Despite Massive Federal Retirement Tax Spending, Working Families Get Little Support to Grow their Nest Eggs

The top 1% of households receives more tax benefits than the combined total for the bottom 60%

Washington, D.C. - Federal spending on retirement tax programs in 2013 outweighed the discretionary budgets of 14 cabinet-level U.S. agencies. But almost all of those funds went to the highest income households while providing little help to families who needed it most, according to a new analysis by the Corporation for Enterprise Development (CFED).

Upside Down: Retirement Tax Programs found that the highest-income 1% of households received $15.9 billion annually in tax benefits from a combination of retirement savings plans - more than the combined total ($12.7 billion) of the entire bottom 60% of the population. CFED found that the further up the economic ladder one goes, the greater the benefit. A person in the top 0.1% received an average of $16,115 in tax benefits in 2013 from Defined Contribution and Defined Benefit Employer Plans and Individual Retirement Accounts (IRAs).

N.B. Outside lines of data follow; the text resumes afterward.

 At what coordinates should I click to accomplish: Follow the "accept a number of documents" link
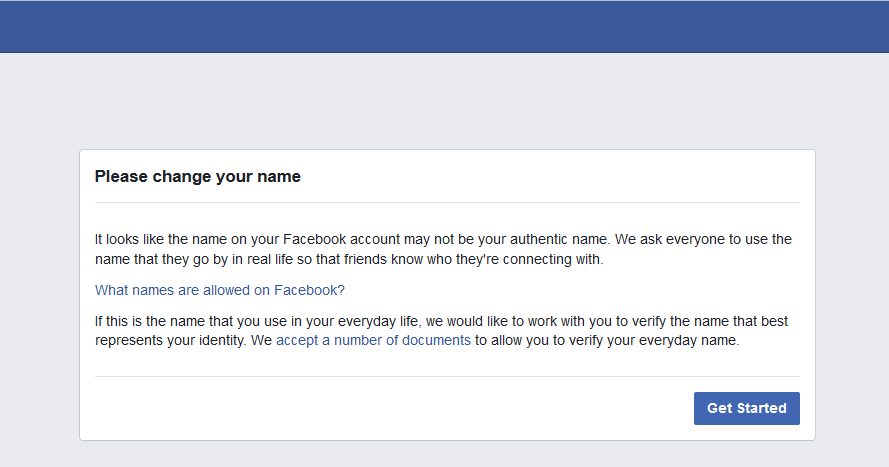coord(373,340)
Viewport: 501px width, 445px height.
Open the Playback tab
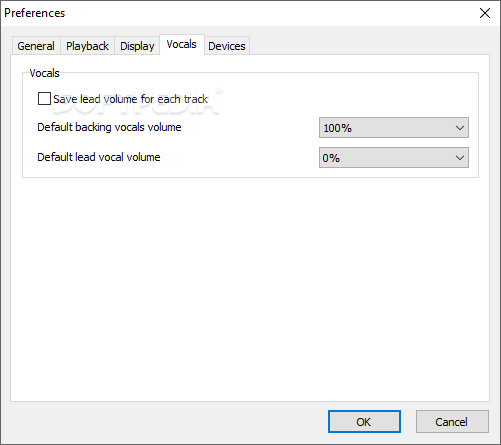tap(87, 46)
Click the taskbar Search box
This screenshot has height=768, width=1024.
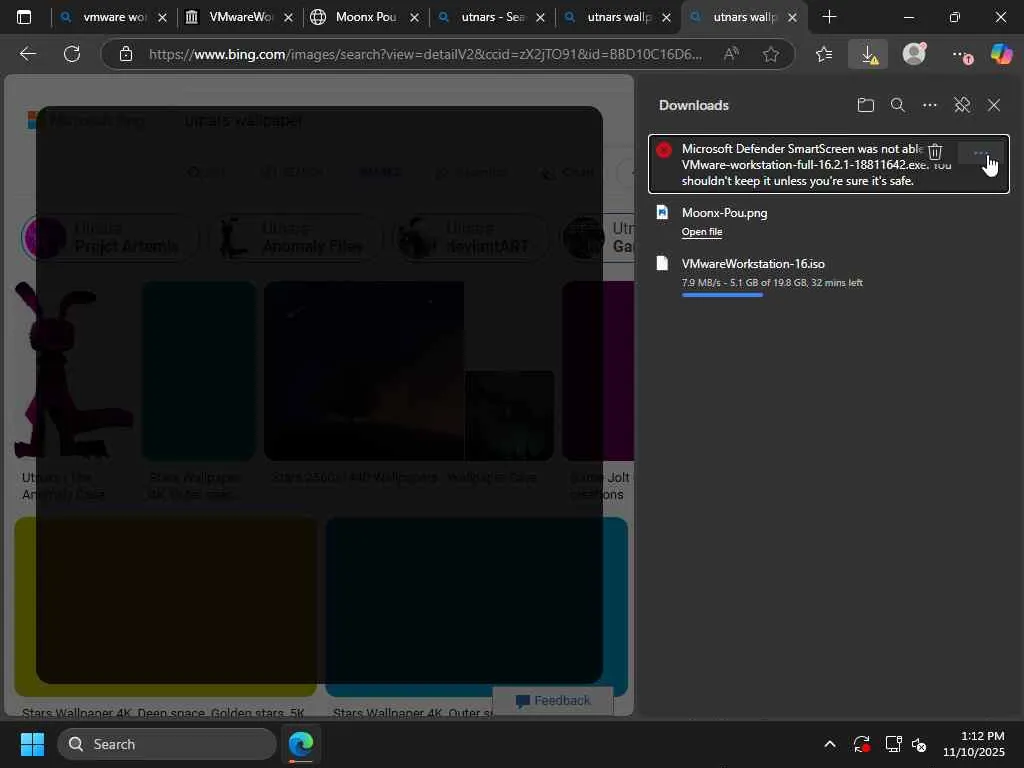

A person in the bottom 20% got an average of just $27.

"At a time when half of working Americans rightfully fear that they do not have enough savings to retire, the federal government is sending huge checks to millionaires to support their retirement savings," said Jeremie Greer, director of government affairs for CFED. In all, the federal government spent nearly $130 billion in 2013 on tax programs to encourage Americans to save for retirement, more than every cabinet level agency except the Department of Defense.

The report found that Keogh Plans, which account for $19.4 billion in government spending, are especially tilted toward wealthy households. In 2011, just slightly more than one third of one percent of tax filers with incomes below $200,000 reported deposits in Keogh plans. By contrast, nearly 40 percent of tax filers with income over $500,000 deposited into Keoghs. These plans are particularly attractive to high-income business owners and self-employed entrepreneurs who can take advantage of their high contribution limits.

The Savers Credit, which offers a benefit to low- and moderate-income households who make deposits in retirement accounts, was the only retirement tax program that did not fit this otherwise upside-down spending picture. The report found that a majority of Saver's Credit support ($730 million out of a total $1.2 billion) went to families in the bottom 40%. However, the Saver's Credit is tiny compared to the other tax benefit programs. In fact, the federal government spends more than 15 times as much on retirement tax deductions for the top 1% as it spends on the Saver's Credit for the bottom 60%.

"Our current retirement tax spending is upside down," said Ezra Levin, federal affairs manager for CFED. "The model for retirement tax programs shouldn't be accounts with large barriers to entry, but rather targeted support for working families who need help the most. In other words, the model should be the Saver's Credit, not the Keogh."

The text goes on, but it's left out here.